Отстегнув с пояса флягу, он плеснул воды мне на ладони.
— Всех не уведёшь. А отсиживаться в благословенной долине и рисовать натюрморты, пока dh’oine вырезают последних эльфов, предательство.
— Значит, всё-таки продолжительность жизни не главное. Что у людей, что у эльфов главное — зачем жить эту жизнь.
— И это разные зачем, разный смысл. Если ты можешь жить столетия, ты мыслишь столетиями, даже если знаешь, что завтра можешь умереть. Люди же как ночные мотыльки. Они знают, что с первыми лучами солнца упадут бездыханными, и поэтому бьются бессмысленно о лампу всю ночь напролёт, всю свою короткую жизнь, не задумываясь о том, что будет дальше. Жажда жизни… — он презрительно скривился.
— Близкая смерть не делает жизнь людей бессмысленной! Наоборот, она придает ей смысл.
— Я этого не замечал!
— Как и не замечал у эльфов, попивающих вино у себя в Ард Доле!

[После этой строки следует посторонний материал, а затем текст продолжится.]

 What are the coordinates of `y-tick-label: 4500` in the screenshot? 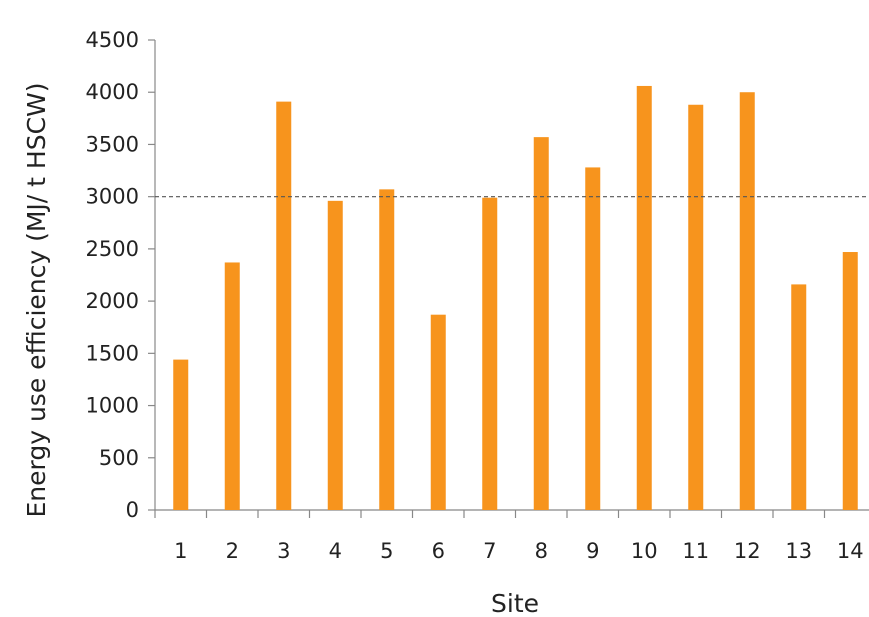 It's located at (112, 40).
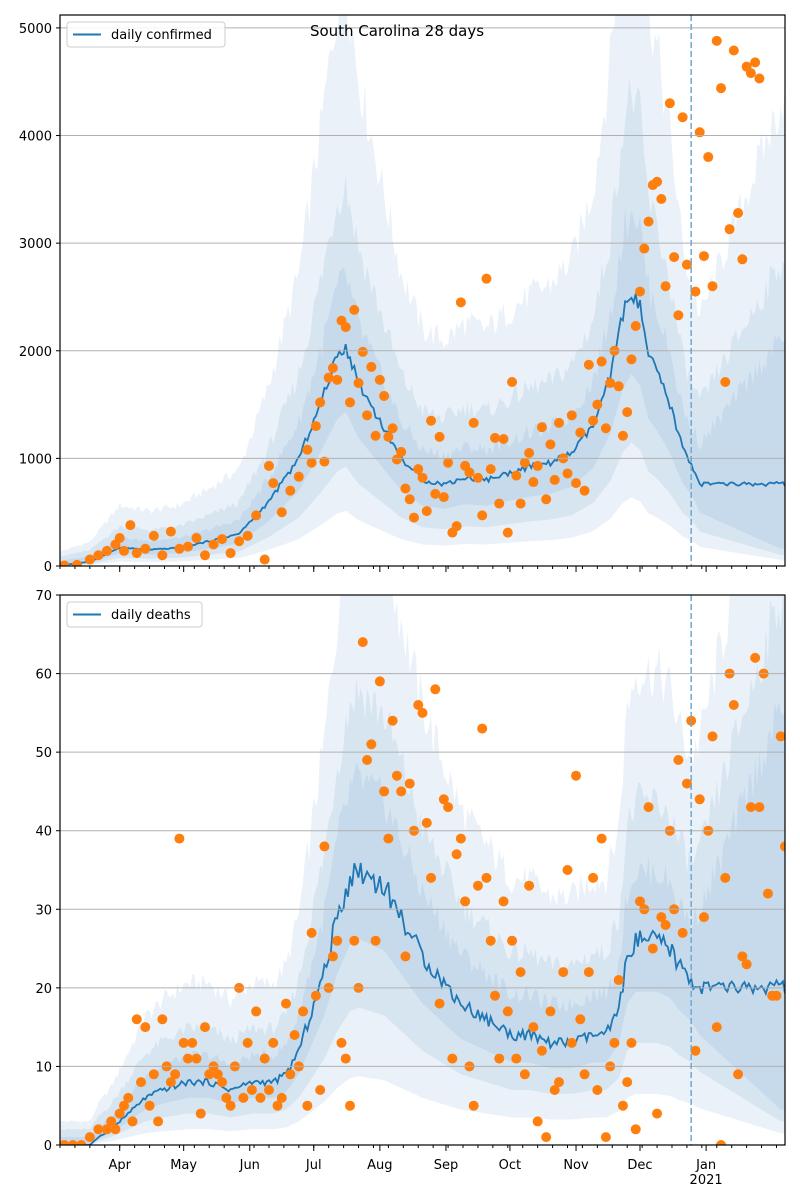 The width and height of the screenshot is (800, 1200). I want to click on y-tick-label: 60, so click(44, 676).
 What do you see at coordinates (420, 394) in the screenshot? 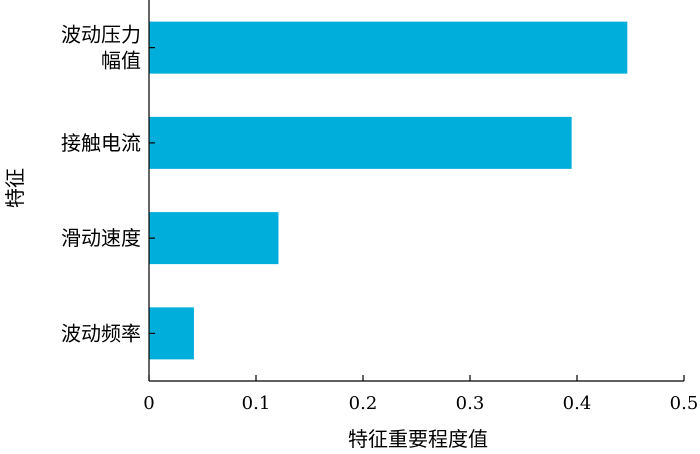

— Эльфы живут не только в Ард Доле. Но цели на свою жизнь эльф и человек ставят разные, даже если смерть забирает нас раньше времени. Планирование жизни эльфа — сотни лет, человека — десятки, твоё — до момента возвращения в твой мир. И если я сейчас шевельну рукой, и ты вдруг упадешь со стены…
— Твоё самое долгосрочное эльфское планирование тут же полетит к чертям!
— Почему это?
— Вдовствующий эльф, думаю, весьма ценен на местном брачном рынке.
— Ну хорошо, — ухмыльнулся он, — предположим, я убью тебя по возвращении из Зеррикании…
— Ты бы вслух таких вещей не говорил. Многие благоверные мужья внезапно и скоропостижно умирают во сне вместе со своими великими долгосрочными целями.
Иорвет рассмеялся, и лицо его под жарким солнцем казалось юным и летним, и в этот момент весь он был юным и летним, как мальчишка, у которого впереди вся жизнь, то есть вечность.